Haswell vs Kaveri

DSC · Jan 19, 2014

http://www.phoronix.com/scan.php?page=news_item&px=MTU3NTg

Malo · Jan 19, 2014

Kaotik said:
They bothered to put GPU PhysX in titles too, why not this?

How many of those titles were TWIMTBP? It really depends on how much AMD is willing to throw Gaming Evolved at titles. And the requirement of HSA makes it not worth it until a few years from now once you have an install base.

moozoo · Jan 20, 2014

RandSec said:
While it is possible to stay coherent across the PCIe, to some extent, it is simply not possible to "run monolithic-style HSA applications" on a PC dGPU, due to PCIe latency.

PCIe bandwidth is fine, and GPU video can hide modest latency, but all compute requires low latency, and dGPU compute on common memory will not have that.

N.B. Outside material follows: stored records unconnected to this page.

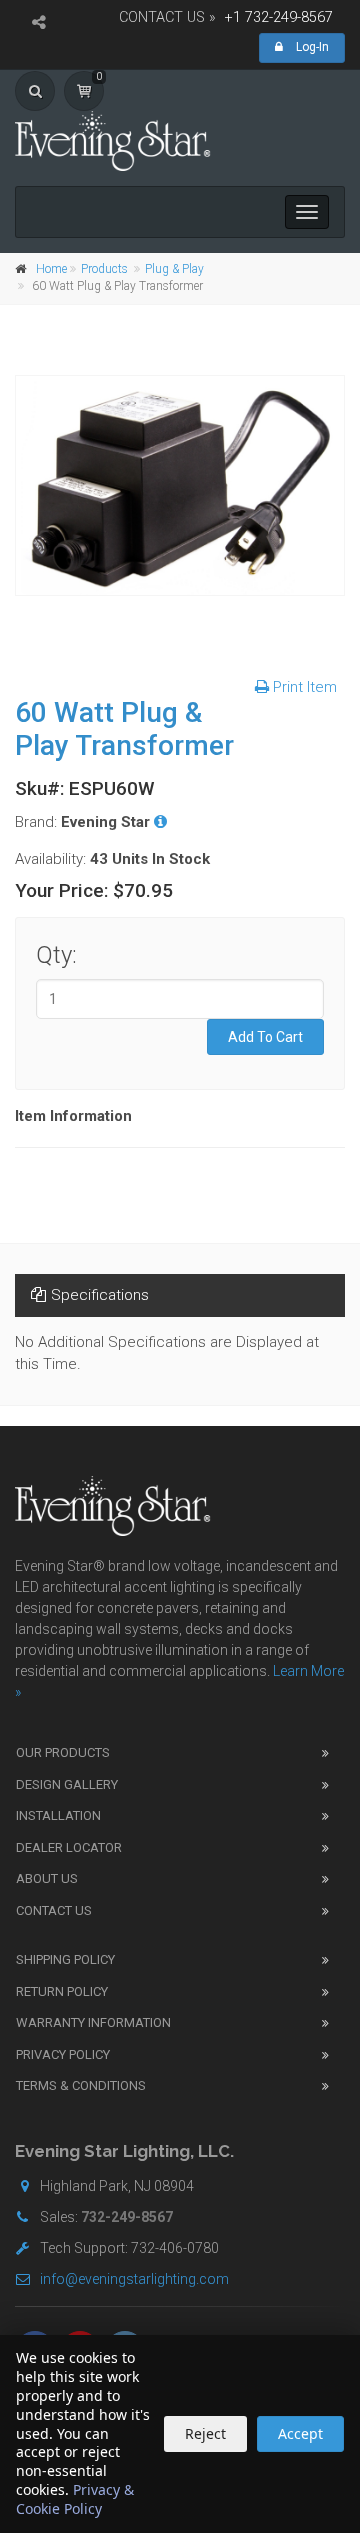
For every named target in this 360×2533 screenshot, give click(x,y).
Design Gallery (67, 1784)
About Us (47, 1878)
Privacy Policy (63, 2054)
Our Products (63, 1752)
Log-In (311, 47)
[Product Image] (180, 485)
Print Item (303, 687)
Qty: (56, 955)
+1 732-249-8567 (279, 17)
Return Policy (62, 1991)
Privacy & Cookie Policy (75, 2499)
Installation (58, 1815)
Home (51, 269)
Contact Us (54, 1910)
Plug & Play (174, 269)
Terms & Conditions (81, 2085)
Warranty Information (93, 2022)
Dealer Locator (69, 1847)
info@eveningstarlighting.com (134, 2279)
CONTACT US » (167, 17)
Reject (205, 2433)
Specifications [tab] (100, 1295)
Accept (300, 2433)
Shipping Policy (65, 1959)
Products (104, 269)
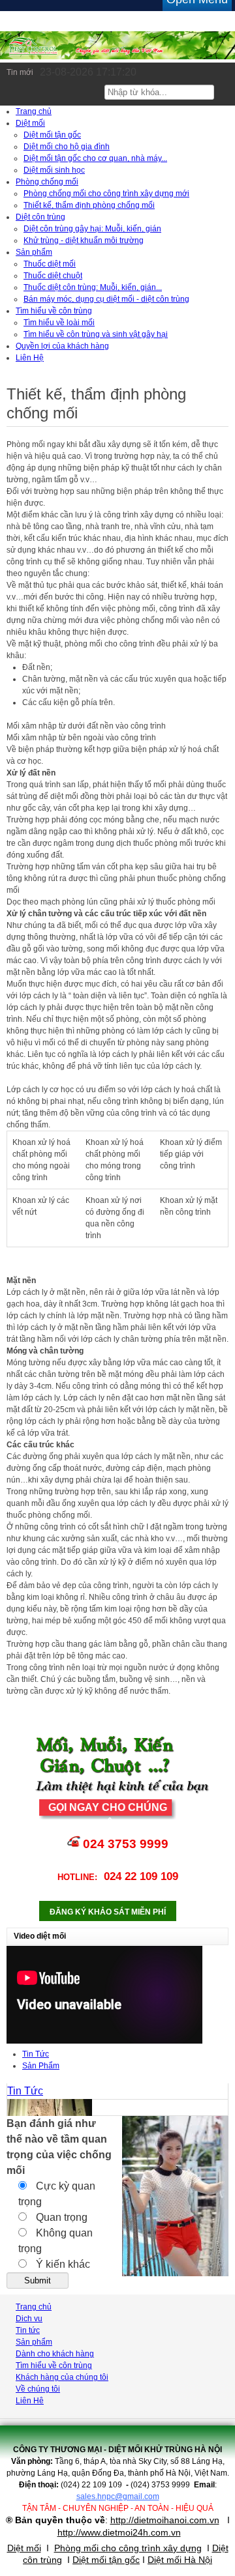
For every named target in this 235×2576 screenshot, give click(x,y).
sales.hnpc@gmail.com (117, 2496)
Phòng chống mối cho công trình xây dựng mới (106, 193)
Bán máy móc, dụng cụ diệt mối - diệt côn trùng (106, 299)
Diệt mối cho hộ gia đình (67, 146)
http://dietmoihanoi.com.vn (164, 2520)
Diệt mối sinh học (54, 170)
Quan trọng (60, 2217)
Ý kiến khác (61, 2264)
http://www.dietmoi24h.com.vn (119, 2532)
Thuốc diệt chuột (53, 275)
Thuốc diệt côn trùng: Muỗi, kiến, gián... (93, 287)
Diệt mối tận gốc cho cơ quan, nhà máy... (95, 158)
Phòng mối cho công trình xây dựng (128, 2548)
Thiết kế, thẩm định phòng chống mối (89, 205)
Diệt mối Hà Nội (180, 2559)
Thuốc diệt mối (50, 263)
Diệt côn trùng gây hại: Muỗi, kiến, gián (92, 228)
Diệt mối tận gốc (52, 134)
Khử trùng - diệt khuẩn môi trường (84, 240)
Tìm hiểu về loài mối (59, 322)
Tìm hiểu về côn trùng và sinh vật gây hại (96, 334)
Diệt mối (24, 2548)
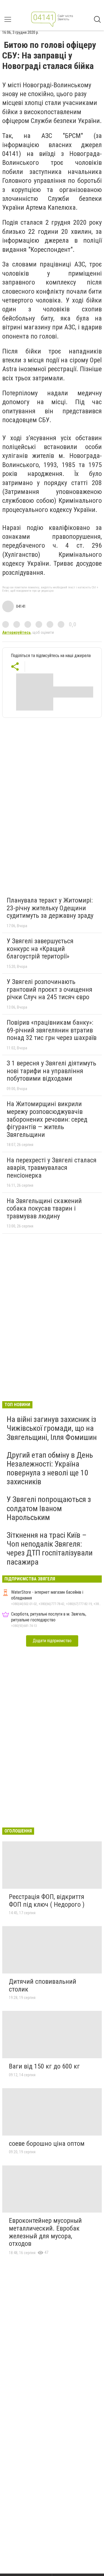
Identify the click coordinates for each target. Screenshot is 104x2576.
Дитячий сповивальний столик (42, 1985)
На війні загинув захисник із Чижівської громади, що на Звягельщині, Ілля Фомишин (52, 1428)
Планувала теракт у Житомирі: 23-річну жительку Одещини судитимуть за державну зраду (50, 907)
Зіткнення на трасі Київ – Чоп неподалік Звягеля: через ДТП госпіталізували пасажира (50, 1549)
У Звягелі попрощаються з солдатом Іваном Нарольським (49, 1508)
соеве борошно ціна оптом (47, 2143)
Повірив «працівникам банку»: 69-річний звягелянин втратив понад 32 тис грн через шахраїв (52, 1030)
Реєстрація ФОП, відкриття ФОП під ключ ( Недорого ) (47, 1900)
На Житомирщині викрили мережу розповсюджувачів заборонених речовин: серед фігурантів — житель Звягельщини (47, 1119)
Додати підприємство (52, 1640)
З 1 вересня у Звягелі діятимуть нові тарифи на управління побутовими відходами (51, 1070)
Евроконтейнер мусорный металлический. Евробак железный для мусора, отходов (45, 2232)
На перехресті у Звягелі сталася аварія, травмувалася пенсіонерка (52, 1167)
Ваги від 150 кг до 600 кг (44, 2066)
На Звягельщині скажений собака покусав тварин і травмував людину (44, 1208)
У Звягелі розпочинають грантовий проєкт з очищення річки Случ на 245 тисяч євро (49, 989)
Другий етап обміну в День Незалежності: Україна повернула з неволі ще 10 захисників (50, 1468)
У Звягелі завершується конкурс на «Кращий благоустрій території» (40, 948)
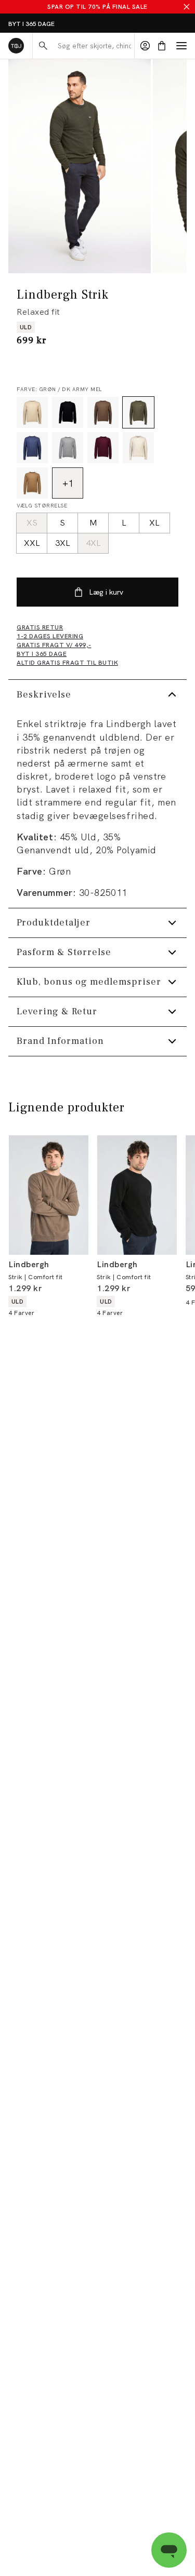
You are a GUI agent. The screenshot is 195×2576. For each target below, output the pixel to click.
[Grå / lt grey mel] (67, 447)
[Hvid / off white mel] (138, 447)
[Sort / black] (67, 412)
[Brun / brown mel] (103, 412)
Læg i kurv (106, 592)
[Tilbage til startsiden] (16, 45)
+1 (67, 483)
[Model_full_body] (79, 166)
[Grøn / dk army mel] (138, 412)
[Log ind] (145, 45)
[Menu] (181, 46)
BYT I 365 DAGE (31, 24)
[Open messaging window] (169, 2550)
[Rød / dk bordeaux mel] (103, 447)
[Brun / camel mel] (32, 483)
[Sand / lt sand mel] (32, 412)
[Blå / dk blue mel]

Tight HSA-style computation means using whichever is most appropriate: CPU or GPU. That means moving computations repeatedly back and forth between CPU and GPU, and doing that with overall practicality depends on low movement overhead. No conventional dGPU video card can possibly support that, because of PCIe.

Mapping the entire graphics cards memory into system space is mostly to enable shared data structures that contain pointers. Your right it does nothing solve the PCIe latency problems.

I guess my question is can a HSA enabled system do better for discrete graphics cards than CUDA 6's unified memory?
http://www.anandtech.com/show/7515/nvidia-announces-cuda-6-unified-memory-for-cuda

Saying it is "not possible" isn't helpful given a R9 290X level APU won't exist for a long time. And even if it did there is no way to put 4+ of them in a single system.

>PCIe bandwidth is fine, and GPU video can hide modest latency,

Actually I was thinking its better the CPU take the hit and access the GPU's memory across PCIe rather than the GPU taking the hit accessing the CPU's memory over PCIe.

I think CUDA 6's unified memory uses cudaDeviceSynchonize() to copy memory between the cards memory and system memory (I assume the memory in both appears at the same address).

Perhaps under HSA the memory on either side of the PCIe is mapped to the same address space on both sides. A write by the GPU to a block of memory would mark that block as dirty. When the CPU attempted to read from the block it would detect the block was dirty (via hardware) and read the updated copy across the PCIe bus. Ditto in reverse where the CPU writes to memory.

DSC · Jan 20, 2014

http://akiba-pc.watch.impress.co.jp/docs/mreview/buy/20140116_631060.html

Pressure · Jan 20, 2014

Llano (A8-3850), Trinity (A8-5600K), Richland (A10-6700), Kaveri (A10-7700K).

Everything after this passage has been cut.